Results of the two-crystal experiments gave insight into the translation of regeneration into mass-based growth rates. In the case of paracetamol crystallisation in acetone, in the regeneration period, broken crystals of several sizes grew 38 ± 2% faster than their unbroken pairs in the same crystallisation environment, whereas the crystals grew at the same mass growth rate after the completion of regeneration (Figure 4). The experiments with mass-based monitoring are currently expanded into other solvents, to test if the trends can be generalised. The increased mass-based growth rate would open the possibility of making use of the regeneration phenomenon to reduce crystallisation batch process times as an industrial enhancement. For instance, the 38% faster growth rate, combined with the findings that two-sided regeneration doubles the overall regeneration rate (vide supra), would reduce the batch time of paracetamol regeneration in acetone by 43% depending on the weight fraction of one-sided and two-sided regenerating seeds to start the operation (Figure 5), inspiring to explore industrial implications for process-scale economic and environmental improvements. To test such relevant industrial applications, a large-scale crystalliser with an in-situ image monitoring apparatus (e.g., μ-DISCO [10]), is currently in design and development phase.

Through this study, crystal regeneration was demonstrated in a variety of solvents, which resulted in similar trends of doubled growth rate of the regenerating direction compared to its orthogonal direction. Simultaneous regeneration of two parallel sides on a crystal resulted in a quadrupled growth rate for the regenerating direction overall, showcasing the possibility of multiple-facet regeneration in addition to indicating that regenerating facets do not inhibit each other. Regeneration’s translation into mass growth was quantified via monitoring a regenerating and an unbroken crystal in the same crystallisation dish, yielding 38 ± 2% higher mass growth rate for regeneration. Current research directions include studying crystal regeneration in multi-crystal systems utilising a large-scale crystalliser, to quantify the effects of breakage and regeneration in industrial settings. These findings elucidate novel phenomena in crystal breakage and enhance crystal size, shape, and growth rate predictions, with promising implications for industrial processes.

References

[1] W. Beckmann, Crystallization: Basic Concepts and Industrial Applications. Weinheim, Germany: Wiley-VCH Verlag, 2013.

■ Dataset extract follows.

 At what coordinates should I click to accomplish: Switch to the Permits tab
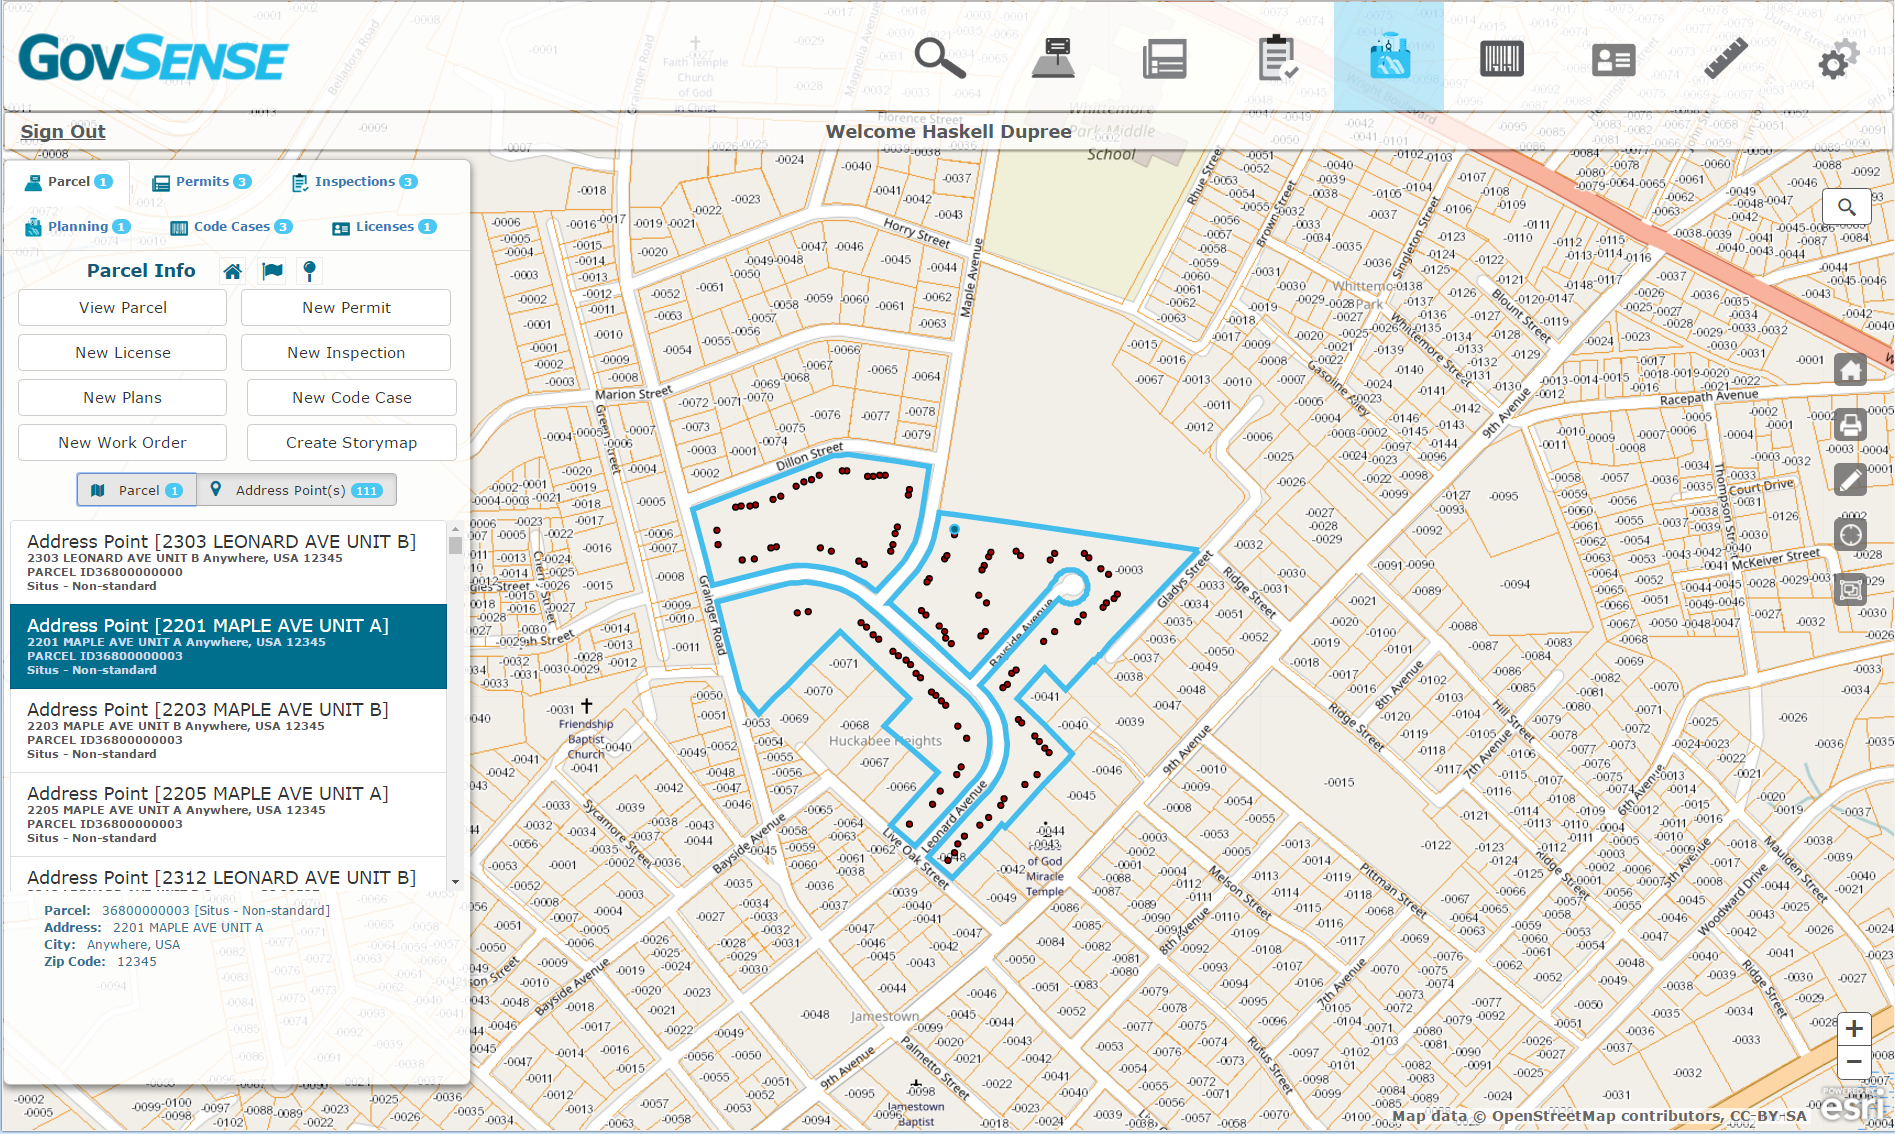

[2] A. S. Myerson, D. Erdermir, and A. Y. Lee, Handbook of Industrial Crystallization, 3rd ed. Cambridge University Press, 2019.

[3] B. Szilágyi and B. G. Lakatos, ‘Model-based analysis of stirred cooling crystallizer of high aspect ratio crystals with linear and nonlinear breakage’, Comput Chem Eng, vol. 98, pp. 180–196, 2017, doi: 10.1016/j.compchemeng.2016.11.028.

[4] Y. Bao, J. Zhang, Q. Yin, and J. Wang, ‘Determination of growth and breakage kinetics of l-threonine crystals’, J Cryst Growth, vol. 289, no. 1, pp. 317–323, 2006, doi: 10.1016/j.jcrysgro.2005.11.001.

[5] S. M. Reeves and P. J. Hill, ‘Mechanisms Influencing Crystal Breakage Experiments in Stirred Vessels’, Cryst Growth Des, vol. 12, pp. 2748–2758, 2012.

[6] A. D. Randolph, ‘Effect Of Crystal Breakage On Crystal Size Distribution In A Mixed Suspension Crystallizer’, I&EC Fundamentals, vol. 8, no. 1, pp. 58–63, 1969.

[7] J. Y. Y. Heng, A. Bismarck, A. F. Lee, K. Wilson, and D. R. Williams, ‘Anisotropic surface energetics and wettability of macroscopic form I paracetamol crystals’, Langmuir, vol. 22, no. 6, pp. 2760–2769, 2006, doi: 10.1021/la0532407.

[8] C. C. Sun and Y. H. Kiang, ‘On the Identification of Slip Planes in Organic Crystals Based on Attachment Energy Calculation’, J Pharm Sci, vol. 97, no. 8, pp. 3456–3461, Aug. 2008, doi: 10.1002/JPS.21234.

[9] I. Bade, V. Verma, I. Rosbottom, and J. Y. Y. Heng, ‘Crystal regeneration - a unique growth phenomenon observed in organic crystals post breakage’, Mater Horiz, vol. 10, pp. 1425–1430, 2023, doi: 10.1039/d2mh01180h.

[10] A. K. Rajagopalan et al., ‘A comprehensive shape analysis pipeline for stereoscopic measurements of particulate populations in suspension’, Powder Technol, vol. 321, pp. 479–493, 2017, doi: 10.1016/j.powtec.2017.08.044.